WHAT THIS EXERCISE ASKS:
(1) Copy the passage of the Ayios Dhometios lane article verbatim, from "This, she said, had" up to and including "Rizokarpaso and Kormakitis.".
(2) Write the next part of the Ayios Dhometios lane article, picking up after its final sentence.

PASSAGE SHOWN:
= = = = = = =

Special lane for children and teachers open at Ayios Dhometios crossing point
The special lane at the Ayios Dhometios crossing point for schoolchildren, teachers and people receiving healthcare to cross from the north is now operational.
The government’s humanitarian affairs commissioner Anna Aristotelous announced the lane’s opening after a meeting with Rizokarpaso Greek Cypriot middle school teachers’ representative Evangelos Foukas.
She said she had told Foukas that the government had “proceeded to implement [teachers’] perennial request, so that they pass through a special lane for vehicles to be able to move faster.”
This, she said, had been done “in the context of the people-centred policy of our government’s programme … with the aim of facilitating the work of the teachers who serve under difficult conditions” in Greek Cypriot and Maronite schools in Rizokarpaso and Kormakitis.
She explained that the lane can be used by parents of children living in the north who attend schools and tutoring centres in the Republic, teachers who live in the Republic but work at schools in the north and the buses which transport elderly people living in the north to hospitals in the Republic.
She added that the move had been made to “facilitate the education” of Greek Cypriot and Maronite children living in the north, especially given that “the delays at the crossing point burden the already burdened state of the schools’ operations”.

= = = = = = =

RECORD EXTRACTS:
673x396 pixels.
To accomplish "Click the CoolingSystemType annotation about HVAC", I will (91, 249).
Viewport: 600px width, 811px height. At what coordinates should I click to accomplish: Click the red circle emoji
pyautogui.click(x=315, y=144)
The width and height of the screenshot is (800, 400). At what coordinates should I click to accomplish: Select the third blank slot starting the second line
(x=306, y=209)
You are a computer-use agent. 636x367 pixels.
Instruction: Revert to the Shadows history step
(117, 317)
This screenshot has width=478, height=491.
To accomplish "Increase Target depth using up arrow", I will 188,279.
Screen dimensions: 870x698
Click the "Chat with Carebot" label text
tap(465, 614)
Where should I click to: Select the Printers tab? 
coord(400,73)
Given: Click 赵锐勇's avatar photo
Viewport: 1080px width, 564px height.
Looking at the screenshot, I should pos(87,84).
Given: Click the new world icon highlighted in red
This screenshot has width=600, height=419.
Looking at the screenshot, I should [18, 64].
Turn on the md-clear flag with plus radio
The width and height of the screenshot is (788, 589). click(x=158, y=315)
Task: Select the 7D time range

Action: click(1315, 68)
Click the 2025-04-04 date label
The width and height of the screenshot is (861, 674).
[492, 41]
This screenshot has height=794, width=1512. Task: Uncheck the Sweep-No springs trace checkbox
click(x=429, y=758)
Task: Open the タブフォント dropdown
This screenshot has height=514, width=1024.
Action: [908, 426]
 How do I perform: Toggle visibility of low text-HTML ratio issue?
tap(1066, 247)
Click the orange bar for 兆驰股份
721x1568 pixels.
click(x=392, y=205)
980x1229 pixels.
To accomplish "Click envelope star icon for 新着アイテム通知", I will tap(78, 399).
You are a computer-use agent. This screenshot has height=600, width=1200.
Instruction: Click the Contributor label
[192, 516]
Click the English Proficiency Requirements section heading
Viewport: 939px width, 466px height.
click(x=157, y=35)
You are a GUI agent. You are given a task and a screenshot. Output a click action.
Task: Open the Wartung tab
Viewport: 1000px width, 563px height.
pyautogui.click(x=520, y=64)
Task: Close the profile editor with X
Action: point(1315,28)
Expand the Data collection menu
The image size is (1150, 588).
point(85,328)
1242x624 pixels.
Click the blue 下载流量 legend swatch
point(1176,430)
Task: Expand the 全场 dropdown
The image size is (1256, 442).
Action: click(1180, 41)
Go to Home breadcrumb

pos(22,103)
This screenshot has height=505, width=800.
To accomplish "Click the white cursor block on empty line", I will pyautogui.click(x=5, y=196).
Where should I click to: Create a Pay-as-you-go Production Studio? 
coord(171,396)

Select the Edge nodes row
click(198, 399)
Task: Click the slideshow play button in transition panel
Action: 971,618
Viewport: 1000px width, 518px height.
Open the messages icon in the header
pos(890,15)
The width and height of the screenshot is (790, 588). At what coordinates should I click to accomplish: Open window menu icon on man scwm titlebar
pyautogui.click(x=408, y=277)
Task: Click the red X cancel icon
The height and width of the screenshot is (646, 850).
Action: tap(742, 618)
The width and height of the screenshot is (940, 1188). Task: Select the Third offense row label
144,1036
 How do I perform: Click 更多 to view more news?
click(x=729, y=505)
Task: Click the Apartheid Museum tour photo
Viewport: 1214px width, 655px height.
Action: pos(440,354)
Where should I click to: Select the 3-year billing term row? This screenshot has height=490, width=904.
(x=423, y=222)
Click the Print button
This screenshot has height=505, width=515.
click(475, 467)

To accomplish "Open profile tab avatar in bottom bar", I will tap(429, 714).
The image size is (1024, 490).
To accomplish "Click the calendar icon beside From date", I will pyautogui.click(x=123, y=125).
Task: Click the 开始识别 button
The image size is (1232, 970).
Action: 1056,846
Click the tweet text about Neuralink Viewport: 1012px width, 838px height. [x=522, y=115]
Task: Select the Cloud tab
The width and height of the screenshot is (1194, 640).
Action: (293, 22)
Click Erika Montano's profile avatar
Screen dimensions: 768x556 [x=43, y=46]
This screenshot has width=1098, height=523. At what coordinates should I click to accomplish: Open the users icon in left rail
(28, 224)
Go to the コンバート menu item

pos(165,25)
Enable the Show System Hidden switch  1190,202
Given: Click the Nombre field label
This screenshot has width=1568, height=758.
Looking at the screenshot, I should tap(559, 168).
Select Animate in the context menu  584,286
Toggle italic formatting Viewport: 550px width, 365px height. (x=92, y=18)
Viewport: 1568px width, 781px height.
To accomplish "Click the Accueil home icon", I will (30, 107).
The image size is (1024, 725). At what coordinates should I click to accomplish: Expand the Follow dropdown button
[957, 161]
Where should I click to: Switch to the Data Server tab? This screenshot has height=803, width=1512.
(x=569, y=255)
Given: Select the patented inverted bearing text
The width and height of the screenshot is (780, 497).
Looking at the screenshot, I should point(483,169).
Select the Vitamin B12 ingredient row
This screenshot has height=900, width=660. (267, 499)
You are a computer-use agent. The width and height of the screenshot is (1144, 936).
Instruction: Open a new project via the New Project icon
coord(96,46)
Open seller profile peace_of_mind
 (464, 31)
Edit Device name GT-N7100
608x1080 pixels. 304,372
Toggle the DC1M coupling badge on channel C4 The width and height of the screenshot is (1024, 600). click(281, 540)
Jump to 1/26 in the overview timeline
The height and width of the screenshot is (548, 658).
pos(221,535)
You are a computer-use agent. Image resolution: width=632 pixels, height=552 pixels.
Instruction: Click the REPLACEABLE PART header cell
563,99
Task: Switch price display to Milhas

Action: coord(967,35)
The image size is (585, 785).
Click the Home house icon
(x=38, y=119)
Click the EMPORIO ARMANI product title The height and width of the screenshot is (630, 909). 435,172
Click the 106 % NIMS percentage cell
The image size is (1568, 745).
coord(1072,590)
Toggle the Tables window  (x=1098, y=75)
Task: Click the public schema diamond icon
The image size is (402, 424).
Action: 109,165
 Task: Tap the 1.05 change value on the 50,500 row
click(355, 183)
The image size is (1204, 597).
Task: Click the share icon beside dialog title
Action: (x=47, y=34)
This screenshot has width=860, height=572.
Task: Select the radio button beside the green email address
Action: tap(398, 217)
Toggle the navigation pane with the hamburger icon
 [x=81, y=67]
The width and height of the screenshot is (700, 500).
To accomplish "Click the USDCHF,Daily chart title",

= = = = = = =

EXPECTED OUTPUTS:
(1)
This, she said, had been done “in the context of the people-centred policy of our government’s programme … with the aim of facilitating the work of the teachers who serve under difficult conditions” in Greek Cypriot and Maronite schools in Rizokarpaso and Kormakitis.

(2)
Additionally, she said the government “recognises the difficult role and the work undertaken” by Greek Cypriot and Maronite teachers who work in the north, who work “with a degree of difficulty greater than that of other schools”.
She hailed their “dedication to offer their best under these difficult conditions, which prove their strong will and unparallelled commitment to serve this country’s education.”
The special lane had initially been announced in February, with Aristotelous saying at the time that “people enclaved and resettled from Rizokarpaso, Ayia Triada, Ayios Andronikos, Kormakitis and the general Karpasia area … are subject to great inconvenience and delay.”
“The delay [at the crossing point] is added to the already long distances travelled by our elderly fellow human beings,” she added.
She added that many residents of Kormakitis had been “complaining about excessive delays at the Ayios Dhometios crossing point,” frequently having to wait for hours to be able to cross.